━━━━━ Available data ━━━━━

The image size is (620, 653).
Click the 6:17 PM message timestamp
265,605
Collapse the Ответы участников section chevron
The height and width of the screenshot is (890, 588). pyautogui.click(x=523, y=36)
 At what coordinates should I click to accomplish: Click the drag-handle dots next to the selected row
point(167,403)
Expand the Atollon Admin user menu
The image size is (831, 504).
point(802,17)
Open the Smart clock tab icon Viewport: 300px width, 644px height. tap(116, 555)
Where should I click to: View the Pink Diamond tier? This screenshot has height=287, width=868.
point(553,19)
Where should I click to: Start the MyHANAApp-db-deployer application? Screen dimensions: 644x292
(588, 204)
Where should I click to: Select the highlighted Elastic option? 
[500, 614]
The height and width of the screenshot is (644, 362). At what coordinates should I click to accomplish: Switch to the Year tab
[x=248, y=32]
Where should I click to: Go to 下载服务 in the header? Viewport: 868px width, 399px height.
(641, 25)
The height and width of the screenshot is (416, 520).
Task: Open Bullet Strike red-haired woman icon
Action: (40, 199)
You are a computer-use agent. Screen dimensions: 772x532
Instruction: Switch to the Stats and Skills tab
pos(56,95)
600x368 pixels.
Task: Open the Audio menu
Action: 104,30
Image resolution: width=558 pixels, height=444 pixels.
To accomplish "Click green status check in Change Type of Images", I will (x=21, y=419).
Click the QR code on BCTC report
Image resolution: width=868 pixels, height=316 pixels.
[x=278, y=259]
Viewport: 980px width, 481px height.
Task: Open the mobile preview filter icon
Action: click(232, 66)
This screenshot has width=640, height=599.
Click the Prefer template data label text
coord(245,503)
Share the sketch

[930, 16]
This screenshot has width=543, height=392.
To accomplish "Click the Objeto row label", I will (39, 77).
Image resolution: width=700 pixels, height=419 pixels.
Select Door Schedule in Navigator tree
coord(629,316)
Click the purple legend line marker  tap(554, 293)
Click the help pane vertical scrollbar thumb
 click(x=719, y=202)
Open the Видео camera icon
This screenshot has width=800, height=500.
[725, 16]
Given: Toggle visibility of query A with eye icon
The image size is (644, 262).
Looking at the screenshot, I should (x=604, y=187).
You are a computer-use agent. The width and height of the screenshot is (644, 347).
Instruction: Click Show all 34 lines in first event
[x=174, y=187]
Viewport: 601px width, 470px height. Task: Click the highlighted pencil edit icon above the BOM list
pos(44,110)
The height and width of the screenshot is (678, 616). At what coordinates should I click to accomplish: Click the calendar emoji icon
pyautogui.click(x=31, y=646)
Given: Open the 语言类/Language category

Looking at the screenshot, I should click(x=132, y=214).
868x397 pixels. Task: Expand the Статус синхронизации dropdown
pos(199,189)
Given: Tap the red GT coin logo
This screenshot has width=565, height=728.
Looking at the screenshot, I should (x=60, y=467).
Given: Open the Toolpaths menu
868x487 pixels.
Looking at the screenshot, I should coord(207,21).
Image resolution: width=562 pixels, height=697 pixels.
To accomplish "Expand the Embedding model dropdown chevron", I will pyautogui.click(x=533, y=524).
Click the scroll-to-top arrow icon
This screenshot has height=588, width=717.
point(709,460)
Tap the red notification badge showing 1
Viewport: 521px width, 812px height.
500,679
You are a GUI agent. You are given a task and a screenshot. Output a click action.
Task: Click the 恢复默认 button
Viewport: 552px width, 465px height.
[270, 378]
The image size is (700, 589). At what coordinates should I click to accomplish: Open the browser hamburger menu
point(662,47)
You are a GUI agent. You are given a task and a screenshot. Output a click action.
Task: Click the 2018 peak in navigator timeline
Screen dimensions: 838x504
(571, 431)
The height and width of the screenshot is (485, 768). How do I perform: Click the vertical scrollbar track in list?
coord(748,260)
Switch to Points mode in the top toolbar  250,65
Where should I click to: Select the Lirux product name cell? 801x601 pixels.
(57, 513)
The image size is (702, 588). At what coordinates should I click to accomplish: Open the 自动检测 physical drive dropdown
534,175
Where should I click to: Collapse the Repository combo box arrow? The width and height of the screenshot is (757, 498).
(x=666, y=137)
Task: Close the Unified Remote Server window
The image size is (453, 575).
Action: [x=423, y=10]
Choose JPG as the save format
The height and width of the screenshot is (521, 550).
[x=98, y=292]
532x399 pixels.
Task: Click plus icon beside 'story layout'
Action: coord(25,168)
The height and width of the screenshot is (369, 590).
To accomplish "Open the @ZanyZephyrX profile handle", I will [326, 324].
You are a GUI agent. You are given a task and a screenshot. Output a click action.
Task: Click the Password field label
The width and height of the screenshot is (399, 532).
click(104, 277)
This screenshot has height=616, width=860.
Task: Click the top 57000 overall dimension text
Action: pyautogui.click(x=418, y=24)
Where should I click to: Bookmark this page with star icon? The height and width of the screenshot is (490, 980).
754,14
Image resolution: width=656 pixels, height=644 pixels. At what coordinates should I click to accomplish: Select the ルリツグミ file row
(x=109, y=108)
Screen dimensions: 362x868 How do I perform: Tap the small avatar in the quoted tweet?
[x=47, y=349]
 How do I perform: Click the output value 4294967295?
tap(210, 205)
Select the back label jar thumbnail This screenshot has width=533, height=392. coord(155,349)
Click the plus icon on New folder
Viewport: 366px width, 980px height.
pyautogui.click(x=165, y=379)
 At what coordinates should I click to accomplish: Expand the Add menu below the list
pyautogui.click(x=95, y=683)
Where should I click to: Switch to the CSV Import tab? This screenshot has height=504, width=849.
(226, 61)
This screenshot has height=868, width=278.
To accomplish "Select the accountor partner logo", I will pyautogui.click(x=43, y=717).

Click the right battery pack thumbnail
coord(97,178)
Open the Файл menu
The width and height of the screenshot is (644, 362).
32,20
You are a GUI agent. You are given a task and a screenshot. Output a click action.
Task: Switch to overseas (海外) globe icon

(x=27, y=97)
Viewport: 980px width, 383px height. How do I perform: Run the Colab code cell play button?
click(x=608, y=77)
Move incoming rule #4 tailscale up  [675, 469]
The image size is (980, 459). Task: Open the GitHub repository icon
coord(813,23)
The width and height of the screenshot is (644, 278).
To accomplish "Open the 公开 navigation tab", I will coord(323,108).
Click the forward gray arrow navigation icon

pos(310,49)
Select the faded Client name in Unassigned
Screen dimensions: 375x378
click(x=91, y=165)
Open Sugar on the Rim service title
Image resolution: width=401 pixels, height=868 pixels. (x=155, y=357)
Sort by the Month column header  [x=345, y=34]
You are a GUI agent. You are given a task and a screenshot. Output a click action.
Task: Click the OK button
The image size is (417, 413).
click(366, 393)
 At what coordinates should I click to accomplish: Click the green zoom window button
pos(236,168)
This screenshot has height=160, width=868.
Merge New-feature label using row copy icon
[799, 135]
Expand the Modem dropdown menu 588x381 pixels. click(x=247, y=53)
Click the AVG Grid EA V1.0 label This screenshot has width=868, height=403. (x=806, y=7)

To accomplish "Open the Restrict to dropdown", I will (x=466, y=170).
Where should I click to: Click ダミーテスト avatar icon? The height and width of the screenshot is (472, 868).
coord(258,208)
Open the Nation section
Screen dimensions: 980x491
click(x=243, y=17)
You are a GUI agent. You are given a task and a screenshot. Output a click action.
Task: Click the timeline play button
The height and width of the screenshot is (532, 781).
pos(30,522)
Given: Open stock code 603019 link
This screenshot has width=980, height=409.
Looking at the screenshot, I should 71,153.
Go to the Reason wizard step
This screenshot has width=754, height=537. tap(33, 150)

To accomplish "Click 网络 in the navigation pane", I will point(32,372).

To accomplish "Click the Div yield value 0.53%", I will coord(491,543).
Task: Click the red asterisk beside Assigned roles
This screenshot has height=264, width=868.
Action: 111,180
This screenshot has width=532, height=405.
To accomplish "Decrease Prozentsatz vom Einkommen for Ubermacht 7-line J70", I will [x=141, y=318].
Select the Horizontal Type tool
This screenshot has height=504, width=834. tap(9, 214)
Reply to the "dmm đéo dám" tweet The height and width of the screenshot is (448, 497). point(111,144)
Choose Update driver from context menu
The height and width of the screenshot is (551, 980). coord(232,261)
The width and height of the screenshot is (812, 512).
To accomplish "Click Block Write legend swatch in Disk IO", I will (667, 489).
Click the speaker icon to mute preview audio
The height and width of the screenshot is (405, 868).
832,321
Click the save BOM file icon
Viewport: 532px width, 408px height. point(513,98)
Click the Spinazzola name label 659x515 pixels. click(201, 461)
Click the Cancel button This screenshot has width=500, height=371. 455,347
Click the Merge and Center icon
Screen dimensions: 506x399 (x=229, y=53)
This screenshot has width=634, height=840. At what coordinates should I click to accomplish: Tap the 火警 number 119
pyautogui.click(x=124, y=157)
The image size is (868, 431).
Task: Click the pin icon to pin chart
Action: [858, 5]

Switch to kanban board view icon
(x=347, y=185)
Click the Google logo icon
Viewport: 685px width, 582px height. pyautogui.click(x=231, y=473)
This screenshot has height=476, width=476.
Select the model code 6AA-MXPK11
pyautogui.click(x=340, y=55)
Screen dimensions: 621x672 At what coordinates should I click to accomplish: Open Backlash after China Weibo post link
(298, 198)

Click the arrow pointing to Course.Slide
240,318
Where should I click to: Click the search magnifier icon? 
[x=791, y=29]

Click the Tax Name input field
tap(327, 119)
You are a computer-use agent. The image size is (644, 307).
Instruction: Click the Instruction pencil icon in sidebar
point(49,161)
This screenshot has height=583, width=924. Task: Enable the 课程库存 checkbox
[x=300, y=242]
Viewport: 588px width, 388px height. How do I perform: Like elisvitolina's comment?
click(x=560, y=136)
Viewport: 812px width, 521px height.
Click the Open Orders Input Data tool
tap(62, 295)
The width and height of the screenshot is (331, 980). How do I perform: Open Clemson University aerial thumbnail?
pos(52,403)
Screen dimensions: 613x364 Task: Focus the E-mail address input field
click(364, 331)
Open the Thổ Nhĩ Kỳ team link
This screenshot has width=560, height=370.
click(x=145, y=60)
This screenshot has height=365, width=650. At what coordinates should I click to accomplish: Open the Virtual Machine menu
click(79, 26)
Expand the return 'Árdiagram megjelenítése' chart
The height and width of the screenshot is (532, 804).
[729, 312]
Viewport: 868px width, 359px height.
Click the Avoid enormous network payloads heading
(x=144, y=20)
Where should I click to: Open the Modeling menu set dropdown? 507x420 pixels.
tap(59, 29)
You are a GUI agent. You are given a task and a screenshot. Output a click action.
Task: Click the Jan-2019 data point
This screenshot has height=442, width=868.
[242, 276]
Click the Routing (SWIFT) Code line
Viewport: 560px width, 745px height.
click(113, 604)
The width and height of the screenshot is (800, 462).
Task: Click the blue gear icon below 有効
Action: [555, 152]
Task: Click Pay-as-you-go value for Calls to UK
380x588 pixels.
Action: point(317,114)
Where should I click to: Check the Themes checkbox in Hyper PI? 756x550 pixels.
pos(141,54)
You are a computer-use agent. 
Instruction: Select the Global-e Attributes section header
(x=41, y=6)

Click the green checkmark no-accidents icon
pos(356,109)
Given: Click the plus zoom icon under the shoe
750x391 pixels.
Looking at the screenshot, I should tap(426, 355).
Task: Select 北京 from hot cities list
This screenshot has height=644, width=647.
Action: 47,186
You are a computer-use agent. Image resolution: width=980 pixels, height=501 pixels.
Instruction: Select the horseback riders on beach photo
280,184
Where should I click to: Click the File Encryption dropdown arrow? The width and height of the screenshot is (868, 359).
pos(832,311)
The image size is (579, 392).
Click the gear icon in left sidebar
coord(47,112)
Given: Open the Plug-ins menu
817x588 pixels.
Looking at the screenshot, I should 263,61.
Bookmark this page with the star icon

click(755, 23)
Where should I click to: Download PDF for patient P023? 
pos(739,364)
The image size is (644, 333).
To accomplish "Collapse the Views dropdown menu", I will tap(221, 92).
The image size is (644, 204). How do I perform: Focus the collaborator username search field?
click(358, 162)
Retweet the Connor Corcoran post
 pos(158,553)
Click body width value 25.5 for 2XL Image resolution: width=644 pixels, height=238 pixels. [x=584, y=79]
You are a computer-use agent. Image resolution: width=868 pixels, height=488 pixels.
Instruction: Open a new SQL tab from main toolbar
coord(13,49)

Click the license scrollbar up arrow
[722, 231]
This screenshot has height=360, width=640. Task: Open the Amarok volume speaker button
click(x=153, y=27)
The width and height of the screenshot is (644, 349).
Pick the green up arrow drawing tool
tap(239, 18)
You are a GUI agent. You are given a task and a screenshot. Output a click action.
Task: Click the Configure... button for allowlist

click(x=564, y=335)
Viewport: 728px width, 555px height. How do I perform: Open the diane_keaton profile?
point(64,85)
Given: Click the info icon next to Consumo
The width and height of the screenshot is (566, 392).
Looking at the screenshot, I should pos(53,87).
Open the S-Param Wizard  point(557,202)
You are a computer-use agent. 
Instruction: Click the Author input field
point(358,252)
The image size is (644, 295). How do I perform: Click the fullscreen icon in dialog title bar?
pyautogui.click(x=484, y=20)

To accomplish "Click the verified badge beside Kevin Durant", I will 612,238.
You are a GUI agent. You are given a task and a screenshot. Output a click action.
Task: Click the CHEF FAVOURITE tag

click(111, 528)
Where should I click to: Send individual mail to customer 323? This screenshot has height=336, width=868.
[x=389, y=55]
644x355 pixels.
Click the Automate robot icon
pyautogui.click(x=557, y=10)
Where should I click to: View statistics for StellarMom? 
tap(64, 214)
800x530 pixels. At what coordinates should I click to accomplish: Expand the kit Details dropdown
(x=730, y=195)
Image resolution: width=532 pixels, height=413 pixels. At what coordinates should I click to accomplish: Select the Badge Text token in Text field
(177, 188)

━━━━━

Exercise description
Each line holding "timeline" in the records should be copied out.

Answer area
Task: Click the 2018 peak in navigator timeline
Task: Click the timeline play button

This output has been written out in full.